**Provided records:**
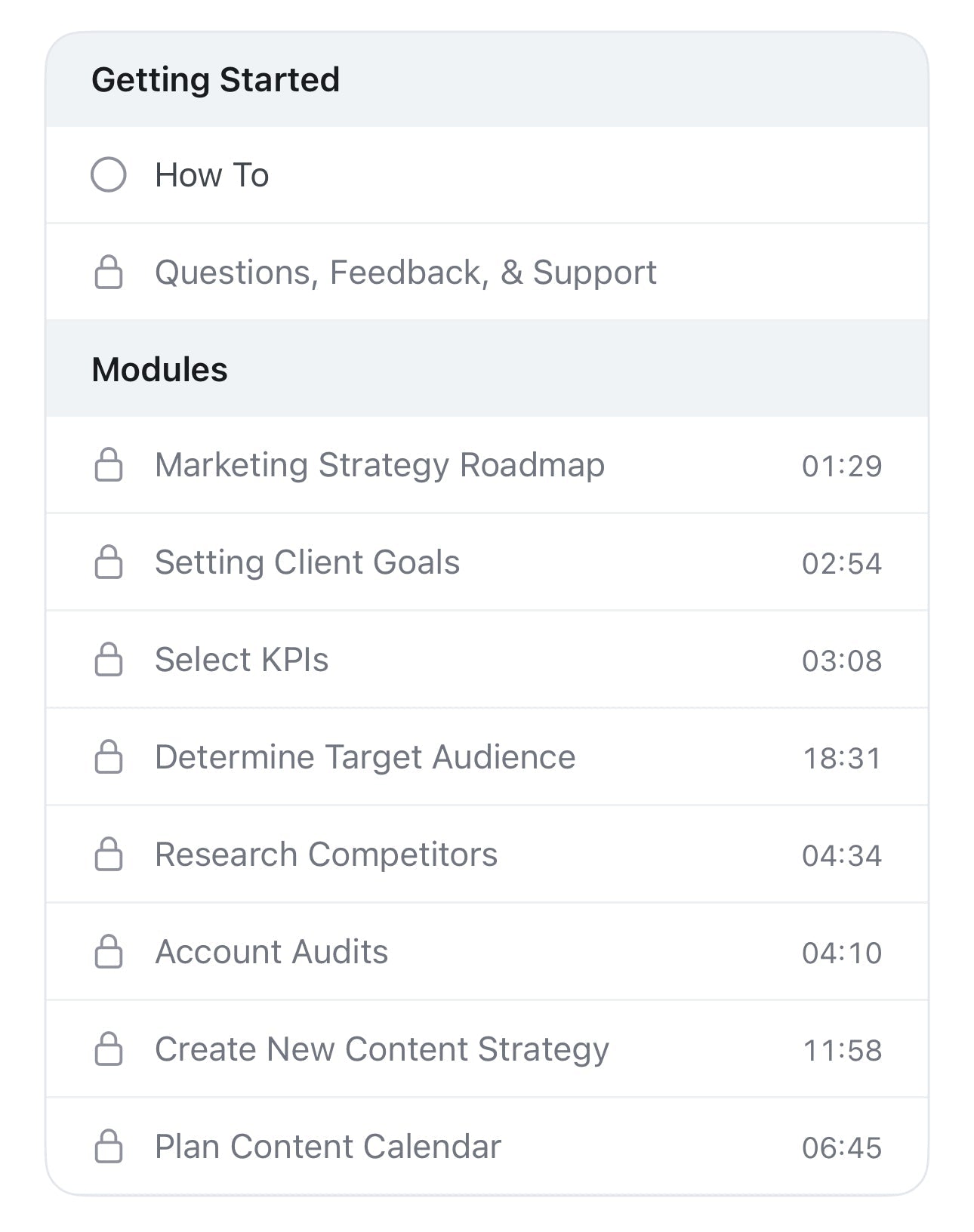This screenshot has height=1232, width=974.
Task: Open the How To lesson
Action: click(212, 175)
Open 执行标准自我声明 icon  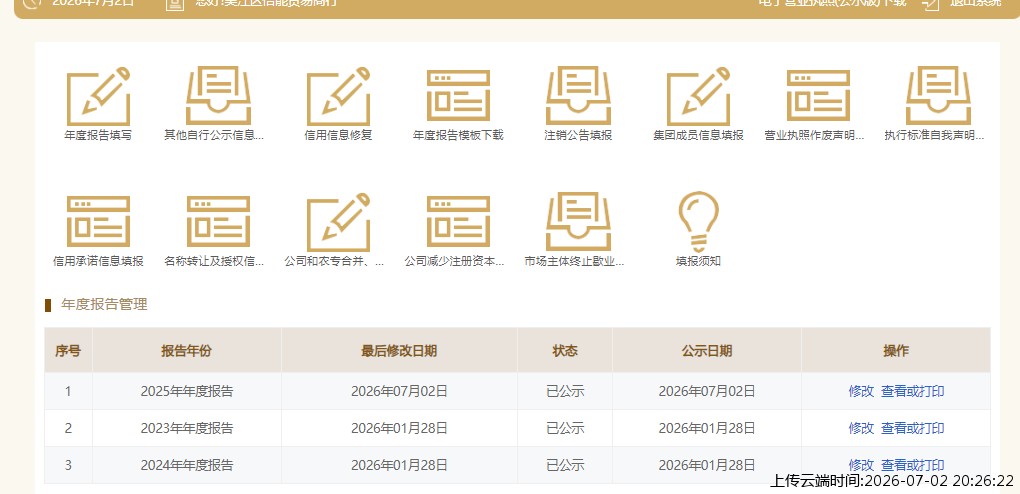[937, 96]
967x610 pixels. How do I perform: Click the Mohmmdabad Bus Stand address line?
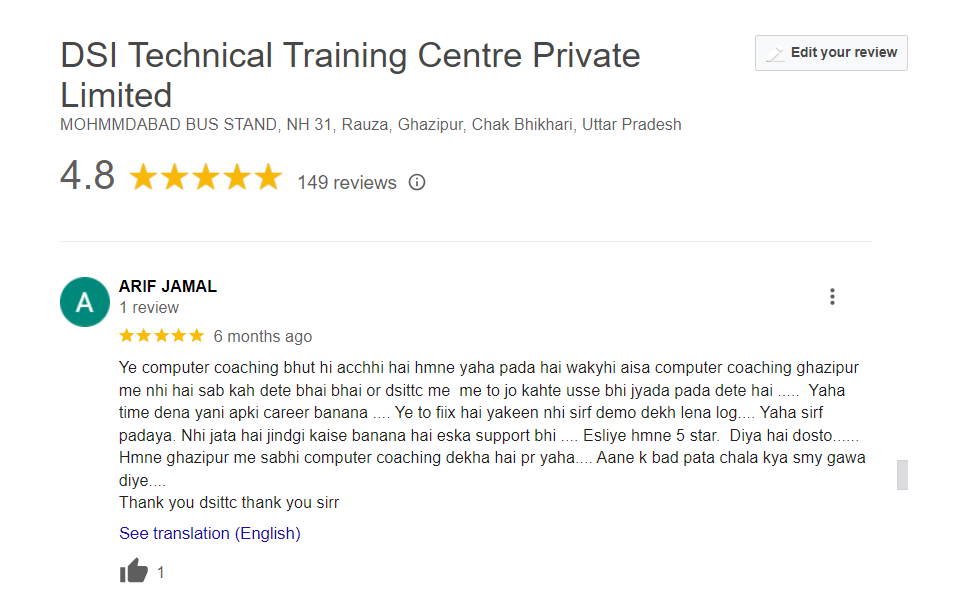370,125

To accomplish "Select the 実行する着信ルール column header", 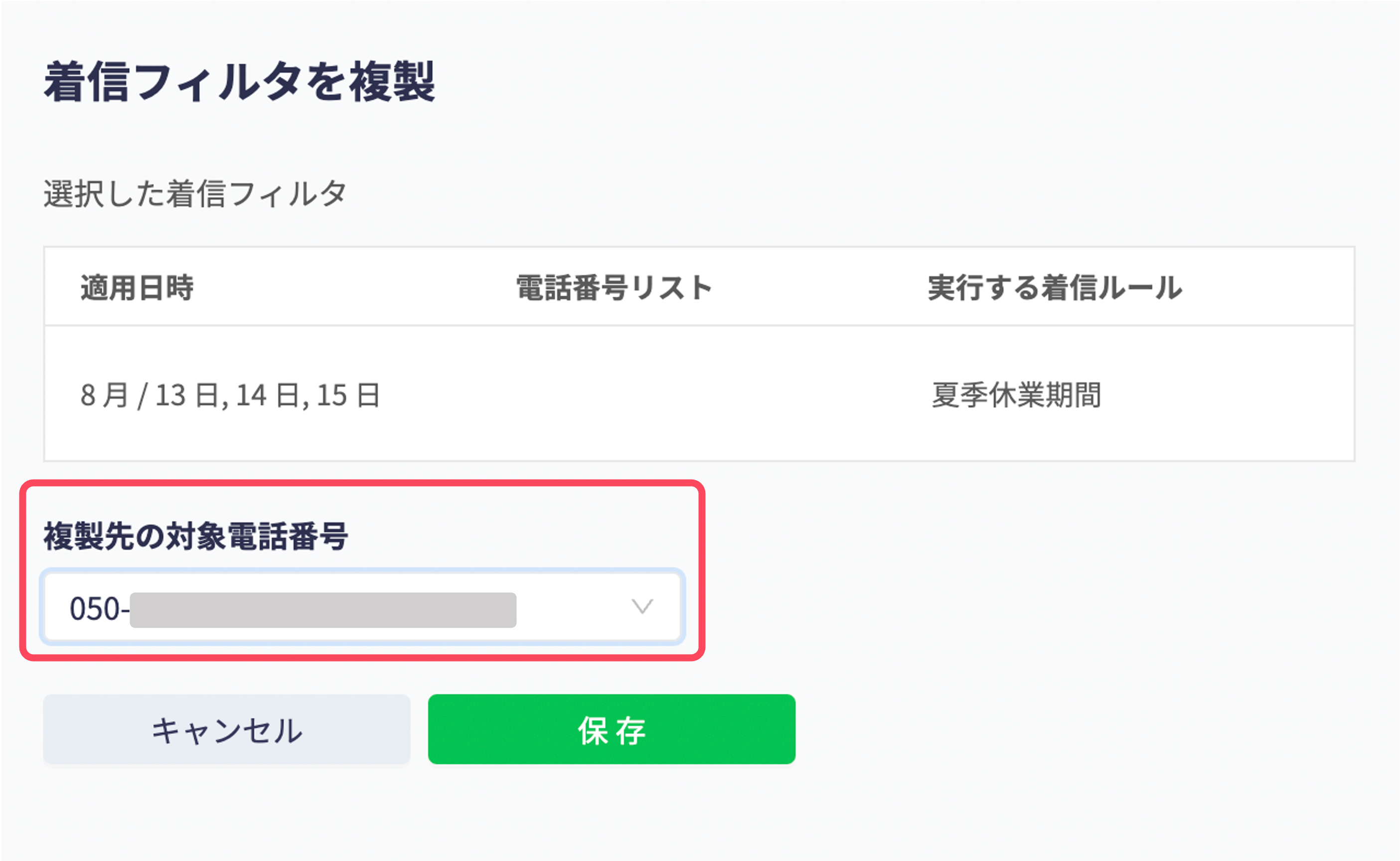I will click(x=1055, y=287).
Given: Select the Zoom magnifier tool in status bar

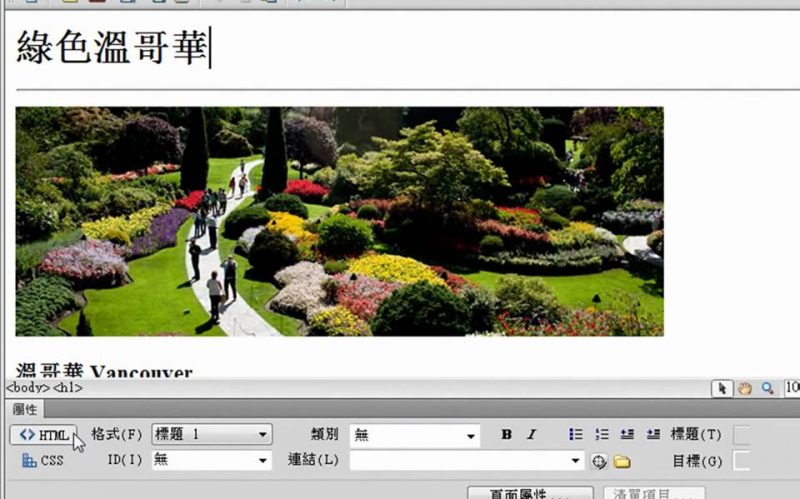Looking at the screenshot, I should pyautogui.click(x=768, y=388).
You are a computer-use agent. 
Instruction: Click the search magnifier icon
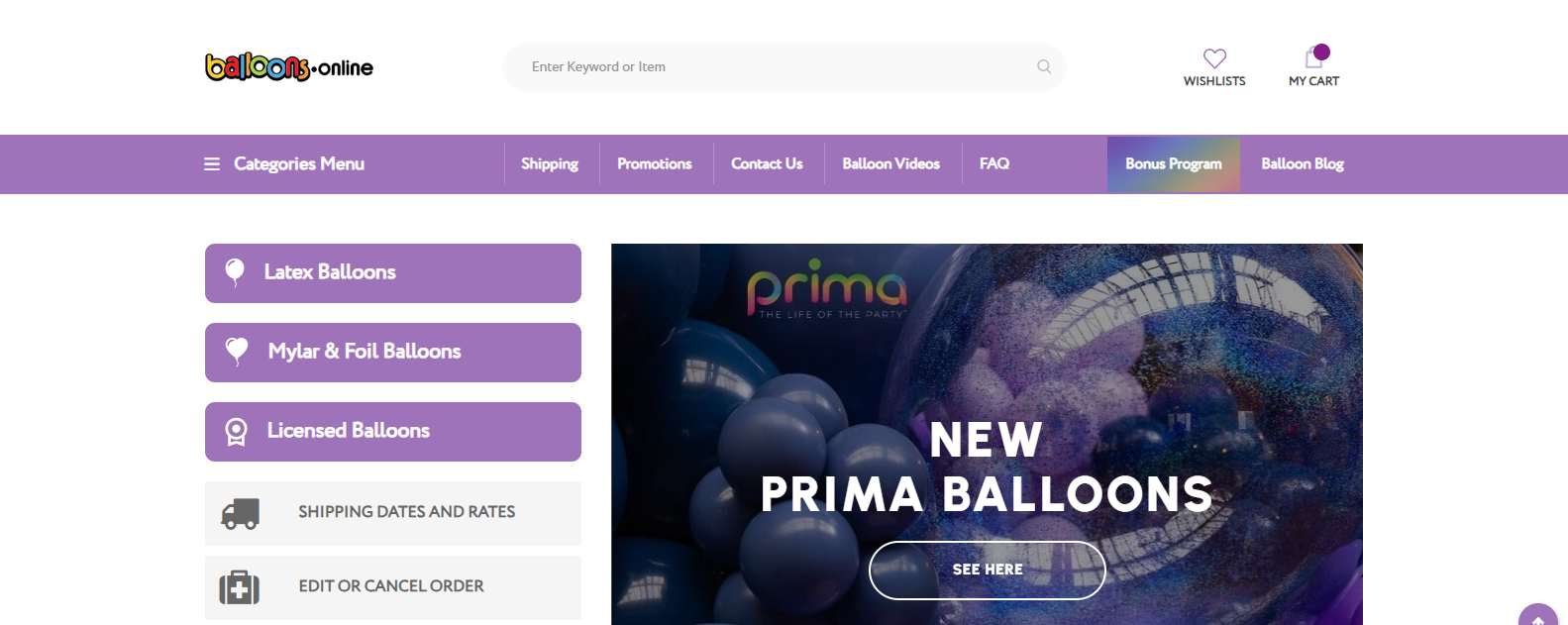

**Directive:** Set out the stretch from the line containing "You are a computer-use agent." through the end of the entries as a numbered list, omitting blank lines. Leave the pictures out of the answer.

**Right answer:**
1. You are a computer-use agent. 
2. Instruction: Click the search magnifier icon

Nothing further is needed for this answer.